Assuming $f(x)$ is not a linear function, given a concave decreasing function $f(x)$, I want to find whether $g(x)=f(x)\cdot x$ is convex or concave for strictly positive $x$.
However, I'm having a trouble proving it mathematically.
Since $f(x)$ is concave, $$ f((1-\alpha)x_1 +\alpha x_2)\geq (1-\alpha)f(x_1)+\alpha f(x_2)$$
Then $$g(x)=f(x)\cdot x$$ and $$f((1-\alpha)x_1 +\alpha x_2)\cdot ((1-\alpha)x_1+\alpha x_2)\geq (1-\alpha)f(x_1)+\alpha f(x_2)\cdot ((1-\alpha)x_1+\alpha x_2)$$ since $((1-\alpha)x_1+\alpha x_2)$ is positive and $f(x)$ is concave. And then I'm stuck and don't know how to go further. Could anyone help please? Thank you in advance.
Best Answer
Proof: Let us prove that $x\mapsto x f(x)$ is concave on $(0, \infty)$.

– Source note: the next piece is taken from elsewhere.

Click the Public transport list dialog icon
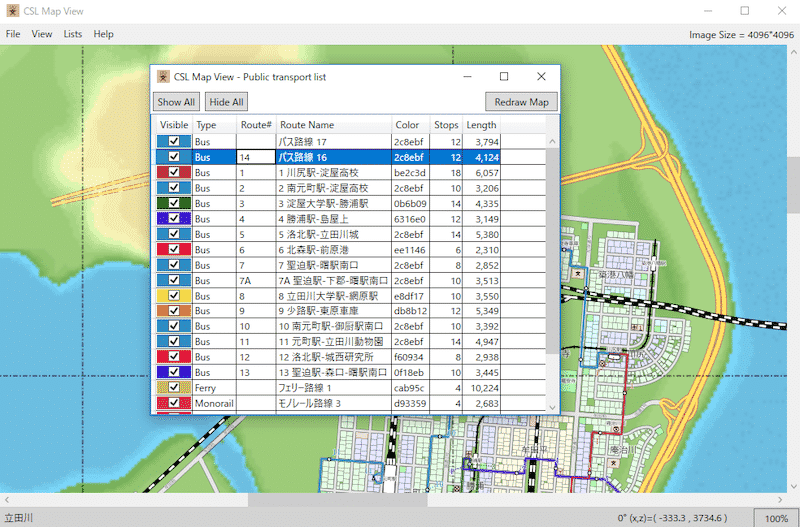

We have to prove that, for $x_1, x_2 > 0$ and $t\in [0, 1]$, $$\lambda x_1f(x_1) + (1-\lambda)x_2 f(x_2) \le (\lambda x_1 + (1-\lambda)x_2)f(\lambda x_1 + (1-\lambda)x_2).$$ Since $f$ is concave, we have $$\lambda f(x_1) + (1-\lambda) f(x_2) \le f(\lambda x_1 + (1-\lambda)x_2).$$ Thus, it suffices to prove that $$\lambda x_1f(x_1) + (1-\lambda)x_2 f(x_2) \le (\lambda x_1 + (1-\lambda)x_2)[\lambda f(x_1) + (1-\lambda) f(x_2)]$$ which is written as $$\lambda (1-\lambda) (x_1 - x_2)(f(x_1) - f(x_2)) \le 0. \tag{1}$$ Since $f$ is non-increasing, we have $(x_1 - x_2)(f(x_1) - f(x_2)) \le 0$. So, (1) is true. (Q. E. D.)